Examining Wikidata and Wikibase in the context of research data management applications

For several months now, our team at the Open Science Lab has been working with Wikibase to provide research data management services for the NFDI4Culture community. We have already shown its advantages when it comes to real world data with a specific use case for architectural and art historical data [1, 2]. At the monthly NFDI InfraTalk last week, there was an interesting question at the end of the session regarding the potential of Wikidata to be used as an application for science and research. We take this as an opportunity to expand the answer to this question with some more details about Wikidata, its potential applications, its relation to standalone Wikibase instances, and what Wikibase can offer in its own right.

A look at Wikidata’s past and present

Wikidata was released in 2012 and originally intended to help with very concrete issues in Wikipedia. It helped resolve redundancy and duplication across multi-lingual articles, and served as the source for infoboxes that are now ubiquitous across Wikipedia pages. Wikidata is distinct from its sister project, Wikipedia, for the fact that it stores structured data and makes that data accessible via a SPARQL endpoint. As of March 2022, it stores well over a billion statements and 97 million items on subjects across a vast range of knowledge domains. It highlights the power of a centralised and distributed approach [3] – a vast amount of information is accessible through a central endpoint in a standardised linked open data (LOD) format, all items have persistent identifiers (PIDs), and all that information is crowdsourced through collaborative editing efforts. Edits made by both human users and bots are tracked in a reliable version control system with clear provenance.

These qualities make Wikidata an attractive environment for data storage, curation and extraction. It is indeed already widely used across many domains of knowledge management, including scientometrics (e.g. WikiCite and Scholia initiatives) and – crucially – academic research data management. Communities of researchers in the life sciences [3], computer science and digital preservation [4], as well as cultural heritage [5], among other fields, have already documented their work and experience using Wikidata as research infrastructure. But they have also documented where the issues born out of dealing with a bottom-up ontology design and curation [6], the burden of vastness of scale on performance [7], the restriction of Wikidata being a secondary database (vs original research repository) [8], and ultimately trustworthiness [9], become problematic in the context of established scientific practice. 

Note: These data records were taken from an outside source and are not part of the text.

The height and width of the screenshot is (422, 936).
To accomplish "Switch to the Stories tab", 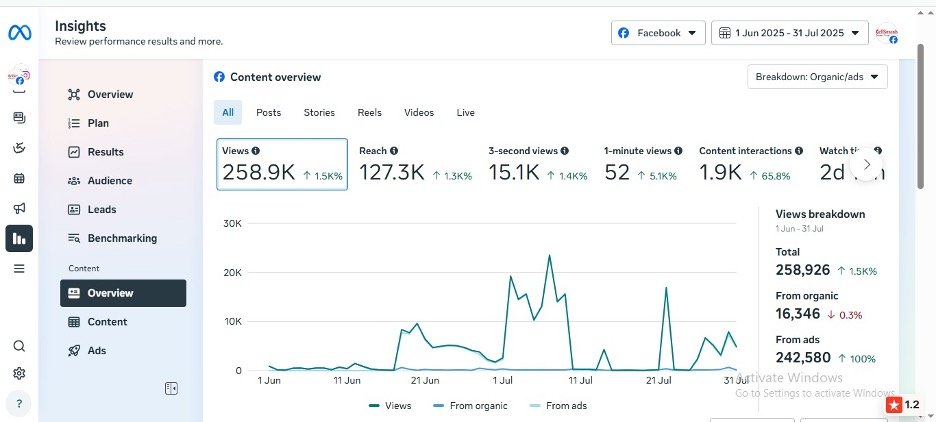I will pos(319,113).
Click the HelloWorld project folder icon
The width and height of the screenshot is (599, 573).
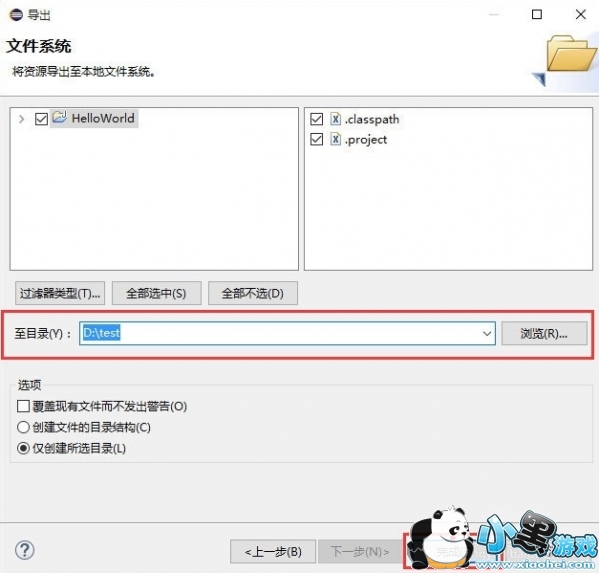point(60,117)
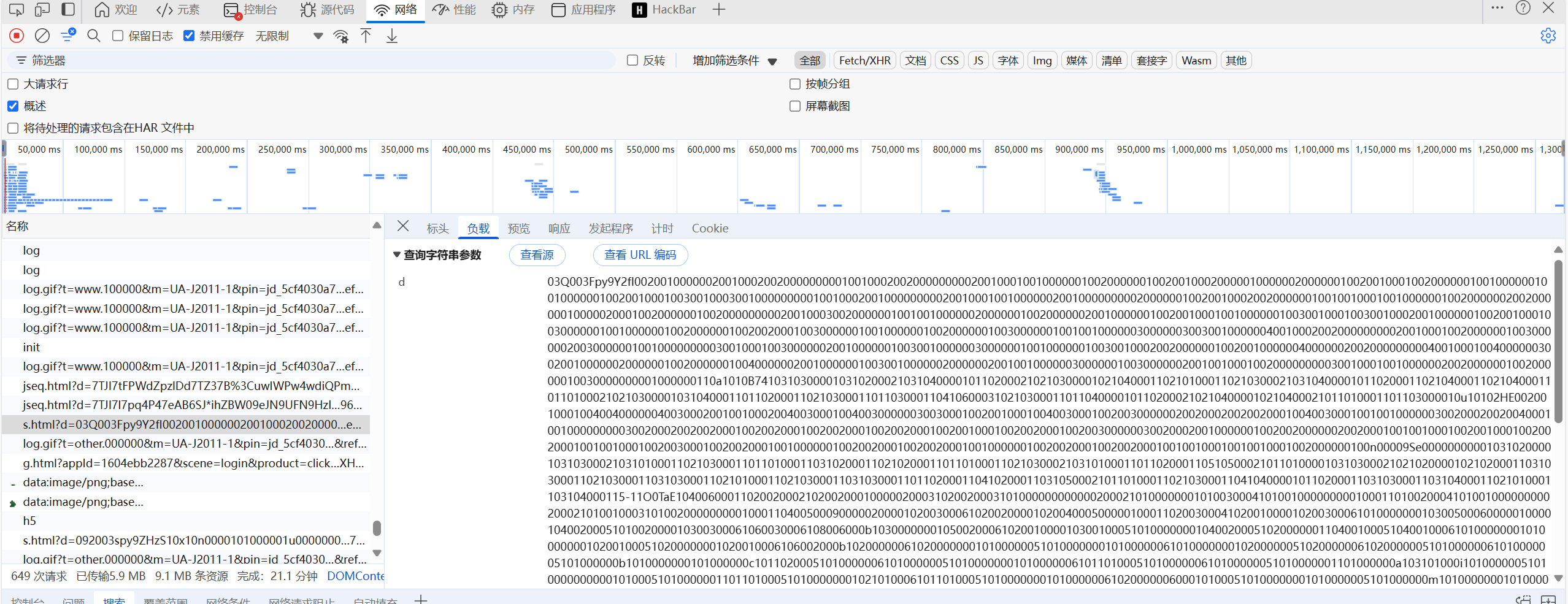This screenshot has height=604, width=1568.
Task: Click the 查看源 button
Action: pyautogui.click(x=537, y=255)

Despite all its disadvantages, the undeniable popularity of Wikidata – both as a repository to upload data to, and a rich resource on the LOD cloud to federate with – can also serve as a type of ‘Proof of Concept’ that its underlying software suite (Wikibase) can fulfil many of the core requirements of scientists and researchers dealing with structured data, while at the same time removing some of the issues born out of scale, policy, and governance particularities.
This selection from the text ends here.